:: Page excerpt ::
From mboxrd@z Thu Jan  1 00:00:00 1970
From: Theodore Ts'o <tytso@mit.edu>
Subject: Re: Memory allocation can cause ext4 filesystem to be remounted r/o
Date: Wed, 26 Jun 2013 12:34:50 -0400
Message-ID: <20130626163450.GA2487@thunk.org>
References: <CAFy9=U5n-YF017L+gni4v8pgq-AsLVTZBLwaZhPjHJCMXzLLag@mail.gmail.com>
 <20130626140205.GE3875@thunk.org>
 <20130626145417.GB32092@thunk.org>
 <CAFy9=U5O9qQP5QU_Nw4fEbfy2oVxUub=ddYgJ_ZKXmjdChO4iA@mail.gmail.com>
Mime-Version: 1.0
Content-Type: text/plain; charset=us-ascii
Cc: Vikram MP <mp.vikram@gmail.com>, linux-ext4@vger.kernel.org
To: Nagachandra P <nagachandra@gmail.com>
Return-path: <linux-ext4-owner@vger.kernel.org>
Received: from li9-11.members.linode.com ([67.18.176.11]:33147 "EHLO
	imap.thunk.org" rhost-flags-OK-OK-OK-OK) by vger.kernel.org with ESMTP
	id S1752222Ab3FZQey (ORCPT <rfc822;linux-ext4@vger.kernel.org>);
	Wed, 26 Jun 2013 12:34:54 -0400
Content-Disposition: inline
In-Reply-To: <CAFy9=U5O9qQP5QU_Nw4fEbfy2oVxUub=ddYgJ_ZKXmjdChO4iA@mail.gmail.com>
Sender: linux-ext4-owner@vger.kernel.org
List-ID: <linux-ext4.vger.kernel.org>

On Wed, Jun 26, 2013 at 08:50:50PM +0530, Nagachandra P wrote:
> 
> We also have seen case where the current allocation itself could cause
> the lowmem shrinker to be called (which in-turn chooses the same
> process for killing because of oom_adj_value of the current process,
> oom_adj_value is a weight age value associated with each process based
> on which the android low memory killer would select a process for
> killing to get memory). If we chose to retry in such case we could end
> up in endless loop of retrying the allocation. It would be better to
> handle this without retrying.

The challenge is that in some cases there's no good way to return an
error back upwards, and in other cases, the ability to back out of the
middle of a file system operation is incredibly hard.  This is why we
have the retry loop in the jbd2 code; the presumption is that some
other process is scheduable, so that allows other processes to exit
when the OOM killer takes out other processes.

It's not an ideal solution, but in practice it's been good enough.  In
general the OOM killer will be able to take out some other process and
free up memory that way.

Are you seeing this a lot?  If so, I think it's fair to ask why; from
what I can tell it's not a situation that is happening often on most
systems using ext4 (including Android devices, of which I have
several).

> We could your above suggestion which could address this specific path.

:: Objective ::
Copy the passage of the ext4 mailing-list reply between "The challenge is" and "out other processes.", inclusive, changing "retry loop" to "retry logic". Nothing in the listing is needed.

:: Provided material ::
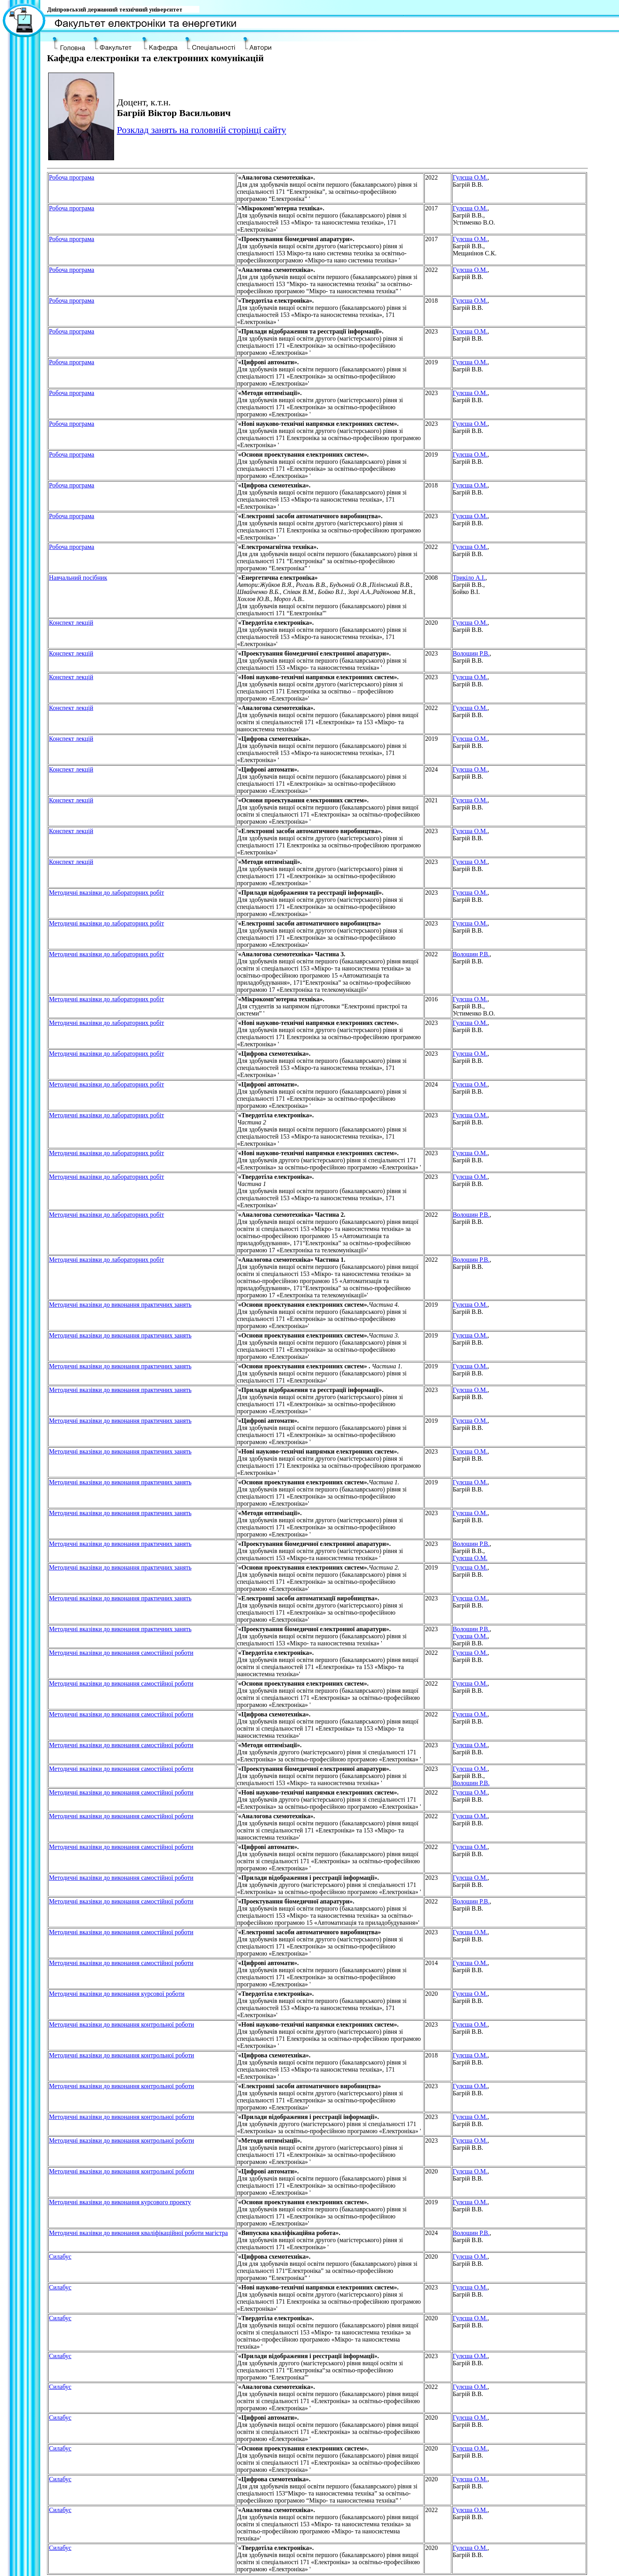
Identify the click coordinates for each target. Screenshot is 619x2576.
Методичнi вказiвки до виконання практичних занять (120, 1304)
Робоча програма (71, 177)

:: Output for this exercise ::
The challenge is that in some cases there's no good way to return an
error back upwards, and in other cases, the ability to back out of the
middle of a file system operation is incredibly hard.  This is why we
have the retry logic in the jbd2 code; the presumption is that some
other process is scheduable, so that allows other processes to exit
when the OOM killer takes out other processes.